I’m the Curator of the historic Ladd Observatory. The Observatory opened in 1891 and is part of the Department of Physics at Brown University. Today it is operated as a working museum where visitors can experience astronomy as it was practiced a century ago. I spend most of my time presenting science outreach and public education programs, demonstrations, and exhibits. I’m also responsible for the historic scientific instrument collection. My primary research interest is late 19th and early 20th century astronomy with a focus on precision timekeeping using mechanical clocks and transit telescopes. Other research includes the early history of wireless and the industrialization of Providence.
In a previous post I described an idea on how to triangulate on the orientation of the Brown Space Engineering (BSE) satellite EQUiSat using simultaneous observations from multiple SatNOGS ground stations. We’re running simulation software to model how the antenna beam might be changing orientation as the spacecraft spins. The gyroscope is reporting about 7 degrees per second around one axis. This seems very fast and we’re not sure if the readings are accurate. This initial modeling assumes they are correct.

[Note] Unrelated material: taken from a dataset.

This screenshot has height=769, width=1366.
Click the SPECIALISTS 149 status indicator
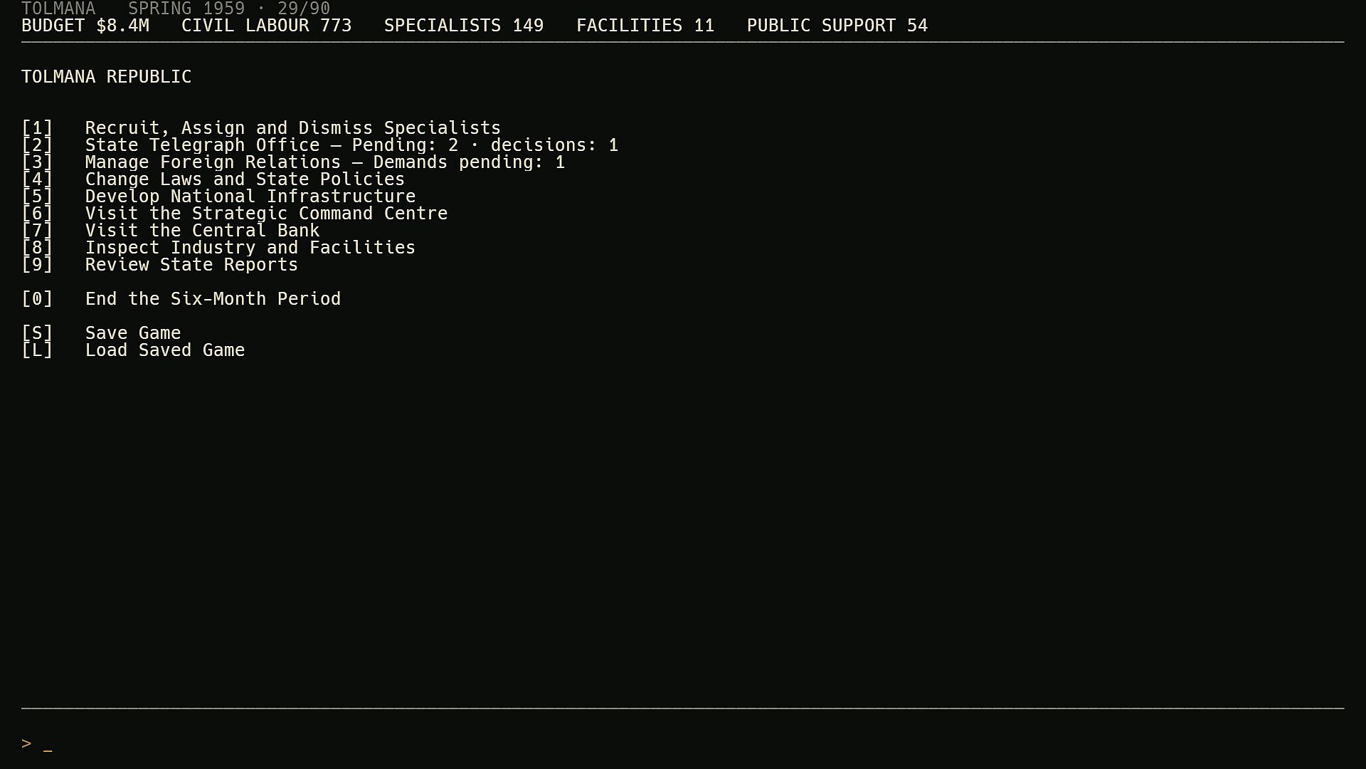point(464,26)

In the figures below the antenna beam is shown by a torus surrounding the satellite. The pattern is projected to the ground as rainbow colored lines. The red lines are the center of the beam. This does not show how signal strength varies on the surface. We’ll get to that later. It is merely projecting the geometry of a dipole antenna to illustrate where the center of the beam could be and how it might be rotating as the spacecraft spins.
We scheduled observations of EQUiSat on multiple ground stations in the eastern United States during a pass a little after 1 AM local time on November 8th. The goal is to try to understand the orientation of the antenna (and also the entire spacecraft) by comparing signal strength when two or more stations hear the same packet. The simple 70 cm dipole antenna on the spacecraft is directional. The maximum signal strength is perpendicular to the wire. We might be able to infer how the antenna was oriented at that moment by looking at which stations missed hearing the packet or received a weak signal.

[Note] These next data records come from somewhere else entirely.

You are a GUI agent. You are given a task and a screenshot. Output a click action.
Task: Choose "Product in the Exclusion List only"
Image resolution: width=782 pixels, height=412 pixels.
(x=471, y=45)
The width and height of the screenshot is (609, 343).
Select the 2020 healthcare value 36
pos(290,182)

We noticed a signal in a recording of transmissions from EQUiSat that had a very odd Doppler shift. It turned out that there was a second satellite above the horizon at the same time and it was transmitting on a similar frequency. SiriusSat-1 uses 435.57 MHz and EQUiSat uses 435.55 MHz. If the first satellite is Doppler shifted by -10 kHz and the second is +10 kHz the signals will overlap. To understand the potential for interference I examined the orbits of the two.

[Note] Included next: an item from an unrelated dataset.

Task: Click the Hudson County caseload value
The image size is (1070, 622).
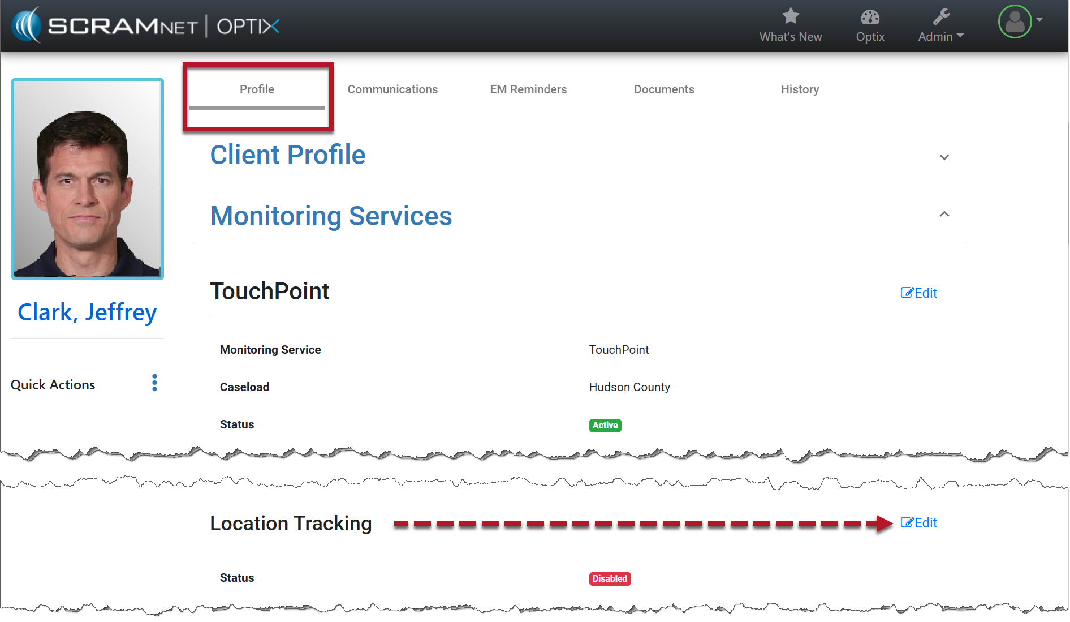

Both satellites were deployed from the International Space Station (ISS) during the summer. EQUiSat in mid July then SiriusSat-1 and SiriusSat-2 in mid August. Because of the similar deployment the two satellites are in nearly identical orbits. The inclination of the two orbital planes is within a few ten thousandths of a degree.
The activity of the Sun increases and decreases in a cycle that lasts approximately 11 years. When the cycle reaches a maximum there are a larger number of sunspots and an increase in solar radiation and charged particles reaching our planet. This can cause the atmosphere of the Earth to expand slightly. A satellite in low Earth orbit experiences a small amount of atmospheric drag despite the low density of air. The exact amount depends on how active the Sun is. Each cycle varies somewhat in duration. A cycle can be as short as 9 years or as long as 14. The average is about 10.7 years. These variations complicate the process of making predictions of future activity which are important for estimating the orbital decay of a satellite.
The magnitude and shape of the peaks in activity is also variable. The maximums in the early 1800s were very small, a time period known as the Dalton minimum. The next figure is a closer look at the Sun’s activity during the space age. The maximum in the late 1950s when Sputnik launched was the largest ever observed. During the Apollo missions the maximum was lower than other recent peaks but greater than the most recent maximum.
During the early years of the space age techniques were developed to track objects in orbit and predict their future position. The mathematical technique for calculating an orbit is called a Simplified General Perturbations (SGP) model. These models were first used in the 1960s and were refined during the 1970s. This work was done by NORAD – the North American Aerospace Defense Command.
The computations were performed on large mainframe computer systems that cost several million dollars each. One of these computers was used for ballistic missile warning. A second was dedicated to space surveillance and tracking satellites. A third was available on standby as a backup system in case one of the primary computers failed. The various objects being tracked in air and space were displayed on consoles such as the one shown above.